I also seemed to give up on music at this time too. Grunge and Britpop came and went without affecting me in the slightest. The Nineties became a non-decade for me. Some people, 5 to 10 years younger than me will talk longingly of a decade of Oasis, Take That, The Spice Girls and 'Three Lions', but it all just passed me by.
In the Autumn of 1994 I went on holiday to Lanzarote....NEVER had I felt the need to get away and chillout so completely as I did at that time. Lanzarote isn't a particularly nice place, scenery wise....it's very parched and barren in places but this, and the intense heat felt just what I needed. I had with me a cassette that I had made of two bands I had recently become smitten with; Grant Lee Buffalo and The Scud Mountain Boys, and their music became so appropriate in every way to both the natural landscape and to the landscape of my mind.

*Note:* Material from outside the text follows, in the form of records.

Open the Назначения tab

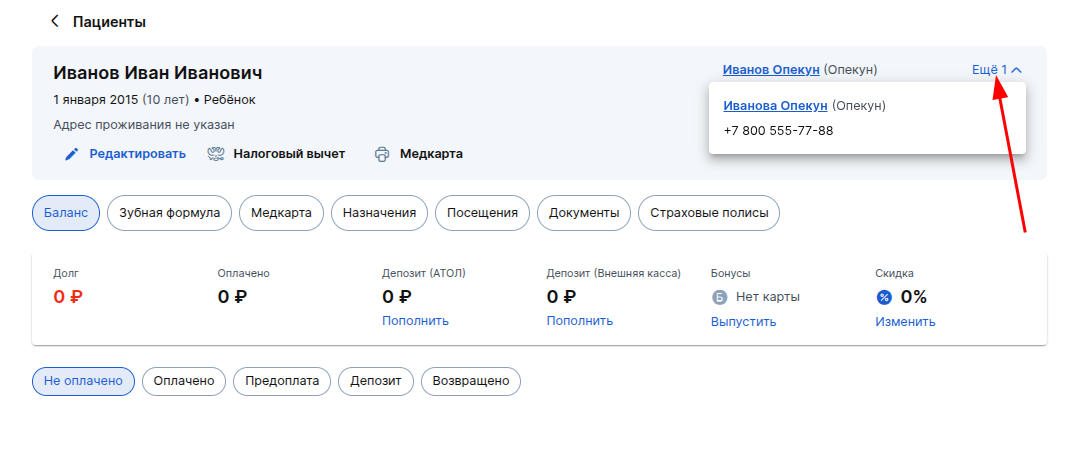(379, 213)
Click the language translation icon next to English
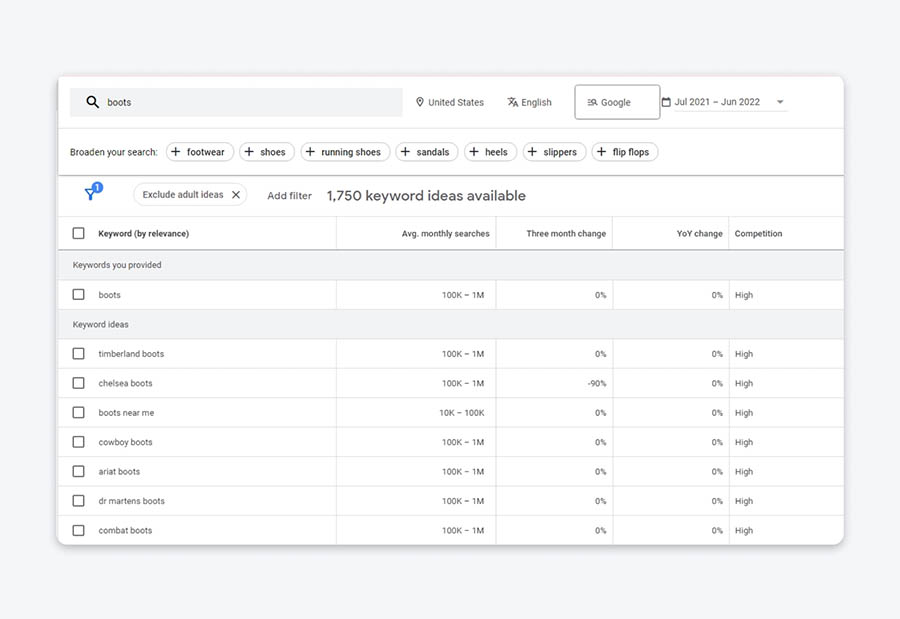Viewport: 900px width, 619px height. (513, 102)
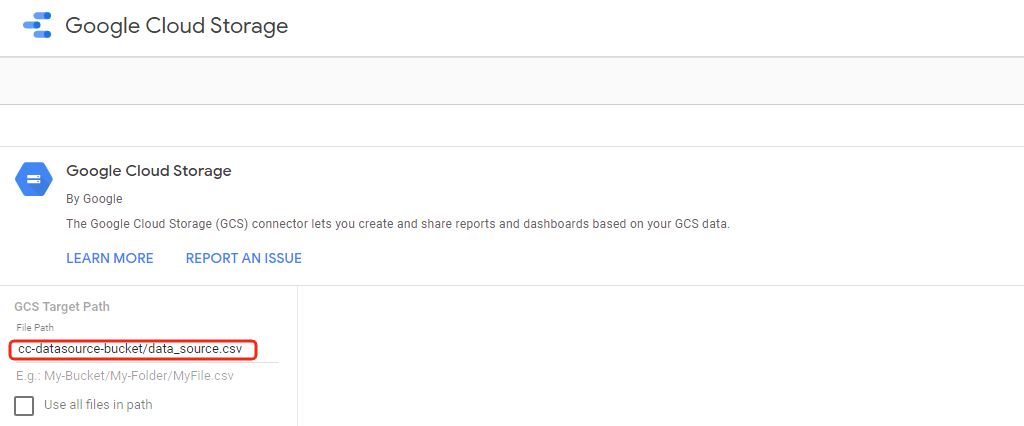This screenshot has height=426, width=1024.
Task: Click the "Use all files in path" label
Action: 98,405
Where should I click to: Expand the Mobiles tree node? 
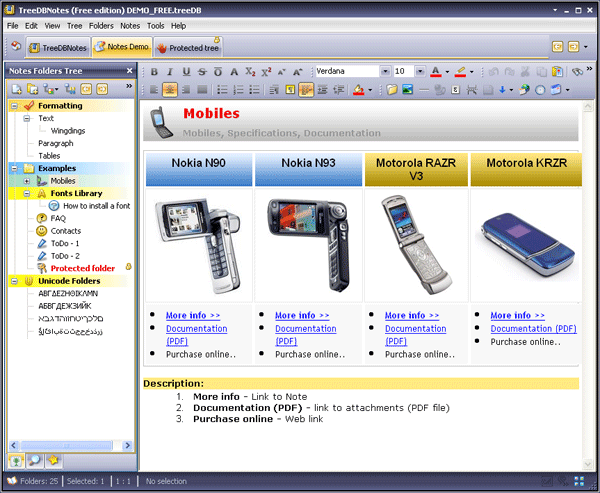pos(28,181)
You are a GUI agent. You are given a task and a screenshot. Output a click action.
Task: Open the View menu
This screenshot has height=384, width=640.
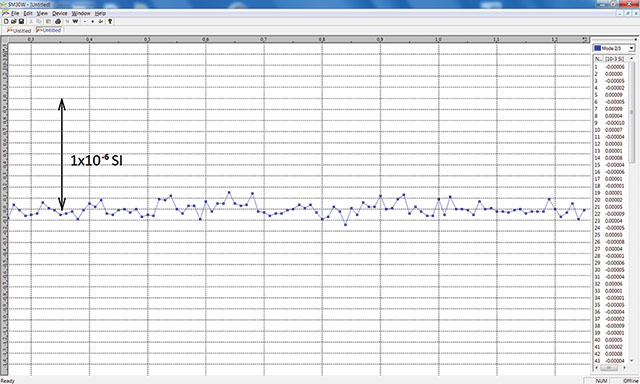click(x=42, y=13)
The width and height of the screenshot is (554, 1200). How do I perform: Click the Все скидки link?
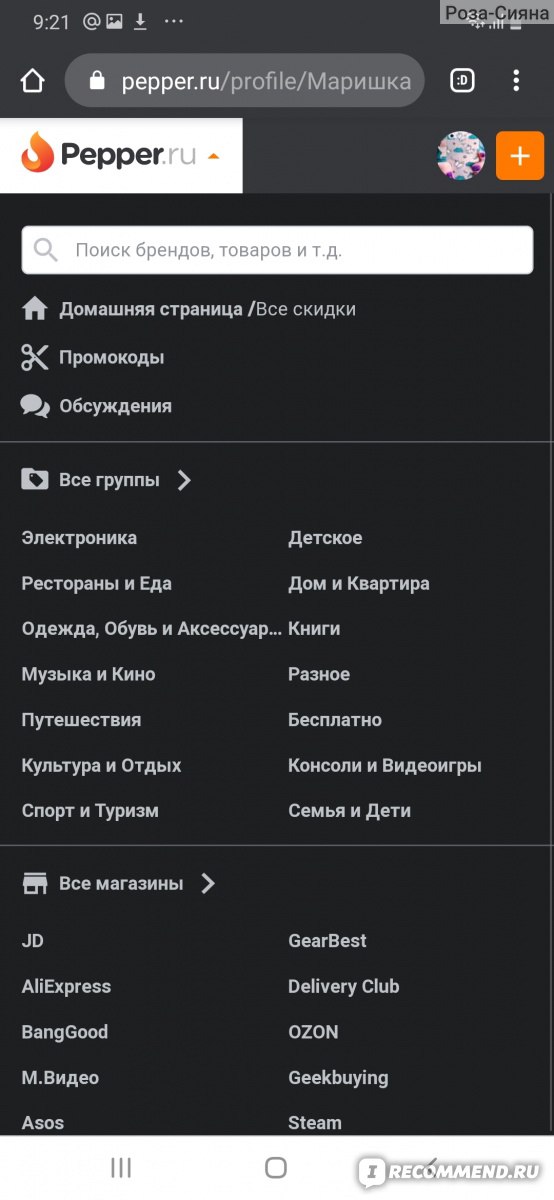click(306, 309)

I have a vivid memory of sitting on the porch of our apartment at almost 2:00 in the morning, the air still warm and humid, large stretches of scorched earth unfolding before me in the shadows, and the bottle of Red Wine I had for company loosening the grip of anxiety around me....just then 'Lone Star Song' by Grant Lee Buffalo crashed in on the headphones....it was PERFECT! The crunching guitar, the drawled vocals, the shrill harmonica and the blistering guitar solo just complimented everything.
As the wine worked it's magic, 'Mockingbirds' played out, that strange Lennonesque falsetto spinning around my head like refreshing breeze....miles from anyone or any unhappiness.
Another night I recall with remarkable lucidity; it had been an incredibly hot afternoon and we had all sat in the garden of our apartment enjoying a few light ales and the heat and the loooooong sunny afternoon meant that by early evening we were all rather over-refreshed. But we had to go out for our dinner and as everybody lethargically got ready to go out I stood looking out the front door, gazing at the deep crimson sunset, the smell of deodorant and hairspray everywhere, my head swimming in alcohol when 'Honey Don't Think' came on the music player. "It's the luck of the draw// How you wound up with me// I don't know how at all// But I beg you to stay// Crawl around on this earth// While the world's still small"....even now I can't hear those lines without being taken back there.
And then there was 'Happiness', a song I turned to a lot back in those days because of it's irony, and because it genuinely made me feel like everything was alright in the world.
The songs of the Scud Mountain Boys never really had much of an effect until I was back home again and dealing with my own self-imposed exile. Like I said in the opening paragraphs, there was a time when staying in was a novelty, but now by locking myself away, I felt safe. Safe from mental unhappiness and from having make decisions and deal with situations that were causing me deep anxiety.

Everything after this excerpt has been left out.